Bővebb ismertető
Prologue
The windows on the left were blank, sightless wall eyes, crusted with ice and wet snow. The panes of glass jangled dolefully as the wind hurled the soft, sticky flakes against them and swayed the heavy carcass of the carriage to and fro in an obstinate effort to shove the train off the slippery rails and send it tumbling over and over, like a long black sausage, across the broad white plain -over the frozen river, over the dead fields, and on towards the blurred streak of dark forest at the distant junction of earth and sky.
A wide expanse of this mournful landscape could be examined through the remarkably clear-sighted windows on the right, but what point was there in looking out at it? Nothing but snow, nothing but the wild whistling of the wind, the low, murky sky -darkness, cold and death.

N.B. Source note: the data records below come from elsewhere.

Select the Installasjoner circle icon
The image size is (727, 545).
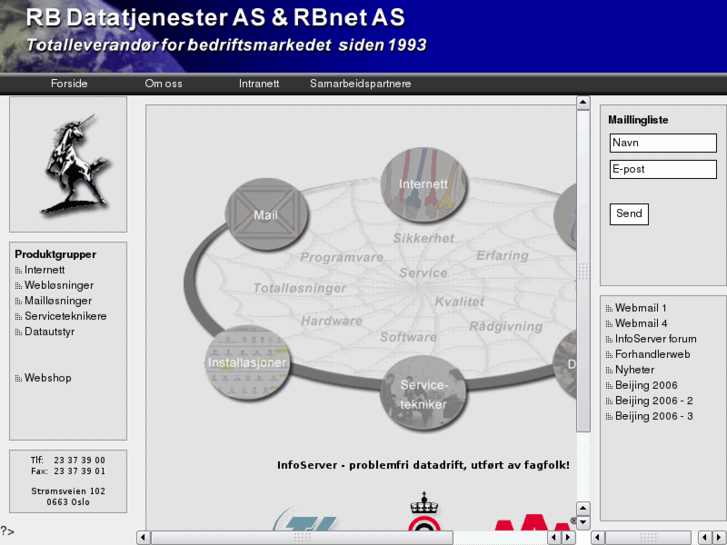tap(247, 362)
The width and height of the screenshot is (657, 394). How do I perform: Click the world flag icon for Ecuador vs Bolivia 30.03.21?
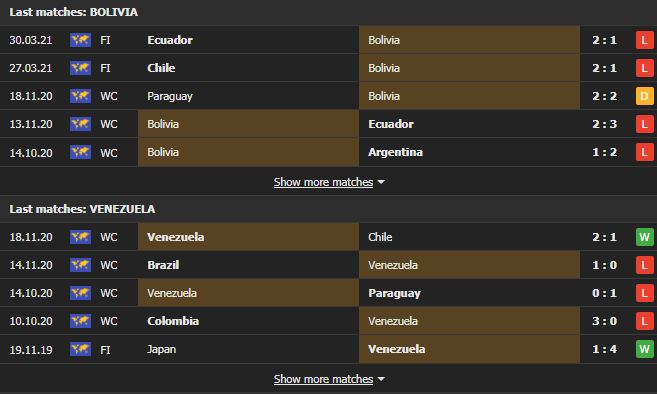[x=80, y=40]
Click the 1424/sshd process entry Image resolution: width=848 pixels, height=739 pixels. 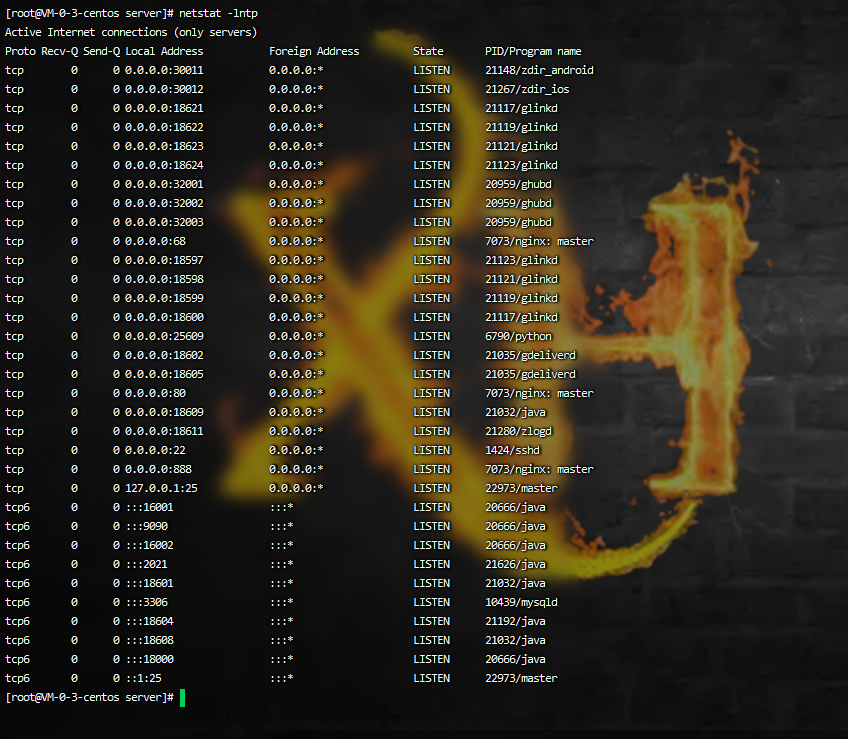point(512,450)
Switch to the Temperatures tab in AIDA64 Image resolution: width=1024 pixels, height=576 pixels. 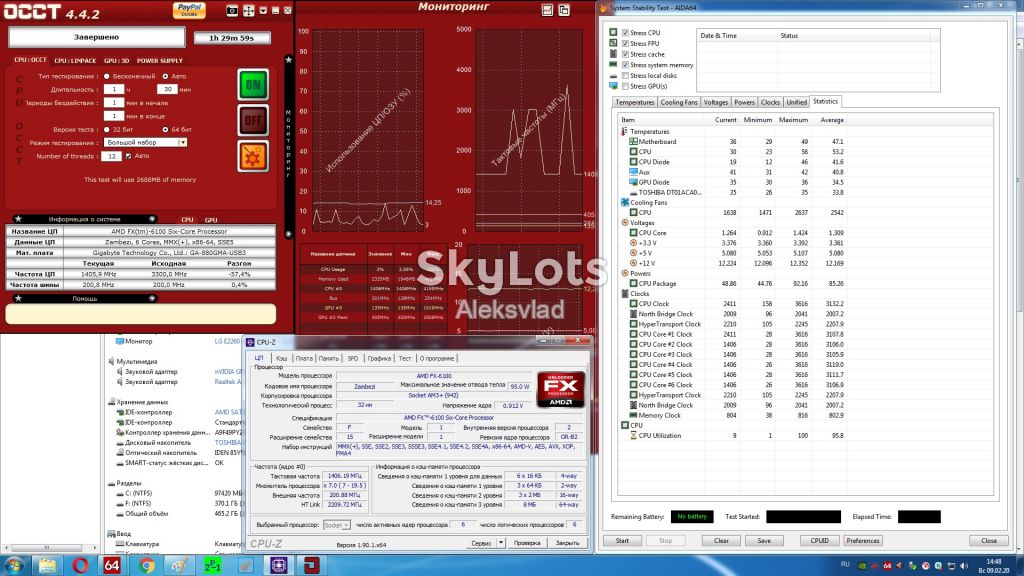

On the inside, however, the ministerial saloon carriage was warm and welcoming: a cosy gloom, tinged with blue from the silk lampshade, logs crackling behind the bronze door of the stove, a teaspoon tinkling rhythmically in a glass. The small but excellently equipped study - with a conference table, leather armchairs and a map of the Empire on the wall - was hurtling along at a speed of fifty versts an hour through the raging blizzard and the dead light of the inclement winter dawn.
An old man with a virile and imperious face was dozing in one of the armchairs, with a warm Scottish rug pulled right up to his chin. Even in sleep the grey brows were knitted sternly, the corners of the mouth were set in world-weary folds, and from time to time the wrinkled eyelids fluttered nervously. The circle of light cast by the lamp swayed this way and that.